**What is expected**
Scan the entries for "search". Every line that holds it is to be copied.

**Available data**
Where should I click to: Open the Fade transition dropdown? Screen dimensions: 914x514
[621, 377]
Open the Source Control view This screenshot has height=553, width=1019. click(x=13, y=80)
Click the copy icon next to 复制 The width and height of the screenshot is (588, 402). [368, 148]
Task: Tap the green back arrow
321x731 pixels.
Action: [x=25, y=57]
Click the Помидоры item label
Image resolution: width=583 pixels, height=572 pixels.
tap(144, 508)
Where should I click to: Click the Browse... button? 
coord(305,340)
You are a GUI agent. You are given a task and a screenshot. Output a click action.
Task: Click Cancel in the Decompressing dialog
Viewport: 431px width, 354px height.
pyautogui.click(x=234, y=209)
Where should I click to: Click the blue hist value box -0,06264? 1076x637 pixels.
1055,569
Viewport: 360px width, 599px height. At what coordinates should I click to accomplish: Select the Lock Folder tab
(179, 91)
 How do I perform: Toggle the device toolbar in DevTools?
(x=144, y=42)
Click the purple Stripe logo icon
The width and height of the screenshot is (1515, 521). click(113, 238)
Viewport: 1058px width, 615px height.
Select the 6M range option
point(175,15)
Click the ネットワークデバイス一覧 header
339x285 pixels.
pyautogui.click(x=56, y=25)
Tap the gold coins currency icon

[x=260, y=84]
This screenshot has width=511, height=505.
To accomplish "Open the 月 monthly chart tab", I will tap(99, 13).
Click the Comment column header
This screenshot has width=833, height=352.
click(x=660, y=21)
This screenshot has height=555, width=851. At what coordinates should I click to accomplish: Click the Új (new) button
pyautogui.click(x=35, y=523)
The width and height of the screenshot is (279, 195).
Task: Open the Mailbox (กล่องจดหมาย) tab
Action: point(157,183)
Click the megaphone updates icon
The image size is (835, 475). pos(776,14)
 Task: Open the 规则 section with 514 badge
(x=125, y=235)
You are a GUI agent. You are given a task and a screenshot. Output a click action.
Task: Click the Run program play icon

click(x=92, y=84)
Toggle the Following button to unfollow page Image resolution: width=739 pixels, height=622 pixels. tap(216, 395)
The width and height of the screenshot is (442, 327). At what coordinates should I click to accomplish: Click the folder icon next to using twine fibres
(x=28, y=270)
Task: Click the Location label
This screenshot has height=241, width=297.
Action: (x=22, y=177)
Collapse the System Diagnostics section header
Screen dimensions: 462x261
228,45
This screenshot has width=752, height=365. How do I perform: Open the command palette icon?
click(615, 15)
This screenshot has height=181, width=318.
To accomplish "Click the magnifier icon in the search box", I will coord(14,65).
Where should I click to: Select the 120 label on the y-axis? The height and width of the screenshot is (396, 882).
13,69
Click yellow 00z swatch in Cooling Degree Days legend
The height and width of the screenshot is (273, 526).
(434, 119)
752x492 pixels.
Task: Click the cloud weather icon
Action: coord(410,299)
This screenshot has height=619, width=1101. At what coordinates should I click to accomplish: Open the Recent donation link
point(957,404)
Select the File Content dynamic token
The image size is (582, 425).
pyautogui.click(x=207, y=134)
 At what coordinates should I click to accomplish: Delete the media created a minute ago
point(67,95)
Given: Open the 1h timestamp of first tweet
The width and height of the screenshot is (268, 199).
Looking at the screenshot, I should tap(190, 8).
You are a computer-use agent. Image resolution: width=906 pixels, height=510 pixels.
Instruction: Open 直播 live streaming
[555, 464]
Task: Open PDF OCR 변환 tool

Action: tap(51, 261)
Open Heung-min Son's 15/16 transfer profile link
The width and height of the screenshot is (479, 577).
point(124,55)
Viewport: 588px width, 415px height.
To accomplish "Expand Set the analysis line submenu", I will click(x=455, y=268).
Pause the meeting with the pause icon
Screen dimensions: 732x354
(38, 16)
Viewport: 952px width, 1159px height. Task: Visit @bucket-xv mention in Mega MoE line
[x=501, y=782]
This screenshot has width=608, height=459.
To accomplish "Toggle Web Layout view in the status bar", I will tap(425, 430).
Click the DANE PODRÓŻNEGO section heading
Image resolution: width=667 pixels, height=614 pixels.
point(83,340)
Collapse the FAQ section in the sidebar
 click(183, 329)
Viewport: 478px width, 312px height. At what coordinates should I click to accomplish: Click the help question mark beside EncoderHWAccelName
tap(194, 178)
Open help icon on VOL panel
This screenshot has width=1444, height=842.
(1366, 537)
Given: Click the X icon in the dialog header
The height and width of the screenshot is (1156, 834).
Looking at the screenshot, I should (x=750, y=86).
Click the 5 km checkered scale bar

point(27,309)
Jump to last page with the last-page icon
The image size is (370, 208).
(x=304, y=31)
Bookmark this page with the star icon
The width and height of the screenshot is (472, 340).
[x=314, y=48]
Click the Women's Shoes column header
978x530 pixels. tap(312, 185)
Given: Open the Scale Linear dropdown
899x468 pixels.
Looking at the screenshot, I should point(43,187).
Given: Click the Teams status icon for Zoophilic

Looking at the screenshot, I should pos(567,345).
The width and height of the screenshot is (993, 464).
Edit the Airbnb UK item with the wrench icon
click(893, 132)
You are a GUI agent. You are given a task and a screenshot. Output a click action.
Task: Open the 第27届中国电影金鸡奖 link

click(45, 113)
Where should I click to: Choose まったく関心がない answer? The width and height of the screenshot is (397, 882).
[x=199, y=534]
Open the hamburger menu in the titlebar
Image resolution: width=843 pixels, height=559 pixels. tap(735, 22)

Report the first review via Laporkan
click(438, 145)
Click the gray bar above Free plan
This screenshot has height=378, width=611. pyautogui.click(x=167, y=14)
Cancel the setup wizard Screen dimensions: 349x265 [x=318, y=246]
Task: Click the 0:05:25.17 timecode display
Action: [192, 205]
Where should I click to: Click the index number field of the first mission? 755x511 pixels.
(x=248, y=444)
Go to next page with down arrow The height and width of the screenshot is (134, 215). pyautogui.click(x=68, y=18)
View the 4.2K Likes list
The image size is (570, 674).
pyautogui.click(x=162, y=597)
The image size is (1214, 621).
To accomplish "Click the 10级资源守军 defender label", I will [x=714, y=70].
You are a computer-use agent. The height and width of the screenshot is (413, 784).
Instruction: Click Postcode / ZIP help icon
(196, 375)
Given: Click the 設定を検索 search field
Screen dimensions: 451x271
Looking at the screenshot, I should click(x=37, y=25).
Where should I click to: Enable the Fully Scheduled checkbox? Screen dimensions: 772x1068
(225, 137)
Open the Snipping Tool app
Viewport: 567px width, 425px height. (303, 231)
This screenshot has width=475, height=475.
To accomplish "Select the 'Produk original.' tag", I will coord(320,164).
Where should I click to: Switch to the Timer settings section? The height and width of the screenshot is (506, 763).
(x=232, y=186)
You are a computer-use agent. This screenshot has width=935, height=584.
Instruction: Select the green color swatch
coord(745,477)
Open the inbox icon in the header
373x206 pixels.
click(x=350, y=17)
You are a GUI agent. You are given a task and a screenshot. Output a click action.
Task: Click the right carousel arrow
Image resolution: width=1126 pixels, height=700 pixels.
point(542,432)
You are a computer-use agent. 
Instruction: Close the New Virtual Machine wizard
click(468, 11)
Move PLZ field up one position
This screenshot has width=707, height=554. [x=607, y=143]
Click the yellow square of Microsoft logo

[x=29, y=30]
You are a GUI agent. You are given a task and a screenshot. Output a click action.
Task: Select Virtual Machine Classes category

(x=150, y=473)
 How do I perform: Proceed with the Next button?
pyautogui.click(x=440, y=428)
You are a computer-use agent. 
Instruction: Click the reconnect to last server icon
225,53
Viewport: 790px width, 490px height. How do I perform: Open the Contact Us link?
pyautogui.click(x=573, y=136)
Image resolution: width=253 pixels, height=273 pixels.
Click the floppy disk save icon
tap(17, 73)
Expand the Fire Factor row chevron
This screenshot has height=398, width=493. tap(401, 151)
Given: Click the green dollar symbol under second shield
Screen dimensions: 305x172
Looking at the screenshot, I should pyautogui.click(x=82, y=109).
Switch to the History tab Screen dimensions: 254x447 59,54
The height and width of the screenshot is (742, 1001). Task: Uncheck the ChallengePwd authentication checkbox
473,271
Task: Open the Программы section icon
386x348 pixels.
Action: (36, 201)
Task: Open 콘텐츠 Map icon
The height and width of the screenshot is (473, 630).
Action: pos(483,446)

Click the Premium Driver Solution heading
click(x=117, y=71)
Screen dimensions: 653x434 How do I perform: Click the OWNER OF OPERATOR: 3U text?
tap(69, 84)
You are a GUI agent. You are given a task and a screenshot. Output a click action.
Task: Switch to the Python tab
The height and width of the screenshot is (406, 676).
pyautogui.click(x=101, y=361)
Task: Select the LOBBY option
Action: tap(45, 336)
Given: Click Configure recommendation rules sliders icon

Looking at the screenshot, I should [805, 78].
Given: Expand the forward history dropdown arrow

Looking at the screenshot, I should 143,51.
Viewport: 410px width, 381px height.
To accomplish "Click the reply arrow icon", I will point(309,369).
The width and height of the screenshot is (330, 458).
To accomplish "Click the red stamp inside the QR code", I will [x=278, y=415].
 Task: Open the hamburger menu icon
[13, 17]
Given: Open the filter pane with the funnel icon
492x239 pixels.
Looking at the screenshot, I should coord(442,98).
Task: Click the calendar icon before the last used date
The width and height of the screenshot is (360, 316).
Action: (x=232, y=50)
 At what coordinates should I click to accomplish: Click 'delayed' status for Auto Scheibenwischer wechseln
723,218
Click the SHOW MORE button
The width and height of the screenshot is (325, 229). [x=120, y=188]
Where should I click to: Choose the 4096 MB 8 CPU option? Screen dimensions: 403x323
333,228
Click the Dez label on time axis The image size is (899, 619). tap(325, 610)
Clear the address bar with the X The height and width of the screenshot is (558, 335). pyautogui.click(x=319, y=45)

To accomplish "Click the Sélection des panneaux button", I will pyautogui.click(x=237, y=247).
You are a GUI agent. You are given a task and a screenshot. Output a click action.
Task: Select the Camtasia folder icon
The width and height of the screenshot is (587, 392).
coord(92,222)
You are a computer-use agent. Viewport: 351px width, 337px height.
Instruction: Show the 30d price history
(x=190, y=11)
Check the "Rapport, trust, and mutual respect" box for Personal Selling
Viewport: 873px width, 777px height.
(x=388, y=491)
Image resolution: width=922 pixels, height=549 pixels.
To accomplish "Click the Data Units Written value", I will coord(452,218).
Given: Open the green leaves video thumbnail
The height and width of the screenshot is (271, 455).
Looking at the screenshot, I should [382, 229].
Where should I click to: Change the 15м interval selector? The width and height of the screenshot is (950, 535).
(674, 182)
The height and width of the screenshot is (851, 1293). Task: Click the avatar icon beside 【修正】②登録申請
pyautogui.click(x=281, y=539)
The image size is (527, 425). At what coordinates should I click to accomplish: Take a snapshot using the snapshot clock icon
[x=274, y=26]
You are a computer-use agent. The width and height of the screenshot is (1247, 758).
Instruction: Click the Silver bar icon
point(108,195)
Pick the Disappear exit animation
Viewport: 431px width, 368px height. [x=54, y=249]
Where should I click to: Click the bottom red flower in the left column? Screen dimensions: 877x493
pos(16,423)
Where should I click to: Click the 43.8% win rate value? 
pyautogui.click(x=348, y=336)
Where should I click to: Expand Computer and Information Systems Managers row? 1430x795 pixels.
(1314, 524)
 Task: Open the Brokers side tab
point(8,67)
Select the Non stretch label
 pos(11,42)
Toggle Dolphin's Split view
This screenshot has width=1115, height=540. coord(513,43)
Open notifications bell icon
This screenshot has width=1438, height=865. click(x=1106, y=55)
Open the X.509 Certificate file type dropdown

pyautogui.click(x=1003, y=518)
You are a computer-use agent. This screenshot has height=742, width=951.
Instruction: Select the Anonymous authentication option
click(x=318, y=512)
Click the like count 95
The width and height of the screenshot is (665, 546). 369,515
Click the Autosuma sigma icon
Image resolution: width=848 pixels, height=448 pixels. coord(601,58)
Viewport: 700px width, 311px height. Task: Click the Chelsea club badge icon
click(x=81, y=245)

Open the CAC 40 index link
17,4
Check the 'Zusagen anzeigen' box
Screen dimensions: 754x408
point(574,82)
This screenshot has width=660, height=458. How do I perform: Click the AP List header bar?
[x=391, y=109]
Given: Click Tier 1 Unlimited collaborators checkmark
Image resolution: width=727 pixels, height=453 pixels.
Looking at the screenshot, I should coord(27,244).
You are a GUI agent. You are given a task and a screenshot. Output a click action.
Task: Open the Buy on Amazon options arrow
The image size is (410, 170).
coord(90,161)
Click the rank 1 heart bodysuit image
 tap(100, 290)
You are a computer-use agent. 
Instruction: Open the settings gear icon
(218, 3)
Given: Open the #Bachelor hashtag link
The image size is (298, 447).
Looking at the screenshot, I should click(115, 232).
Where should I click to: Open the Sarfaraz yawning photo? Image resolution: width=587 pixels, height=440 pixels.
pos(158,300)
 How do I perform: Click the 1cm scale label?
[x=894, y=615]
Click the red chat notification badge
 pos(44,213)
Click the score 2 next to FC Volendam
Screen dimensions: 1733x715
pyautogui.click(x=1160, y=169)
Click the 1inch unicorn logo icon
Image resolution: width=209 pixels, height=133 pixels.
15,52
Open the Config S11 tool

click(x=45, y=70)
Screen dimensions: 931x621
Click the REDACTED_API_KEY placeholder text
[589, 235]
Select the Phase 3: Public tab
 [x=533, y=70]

**Task answer**
To accomplish "Click the magnifier icon in the search box", I will coord(14,65).
Given: Click the 設定を検索 search field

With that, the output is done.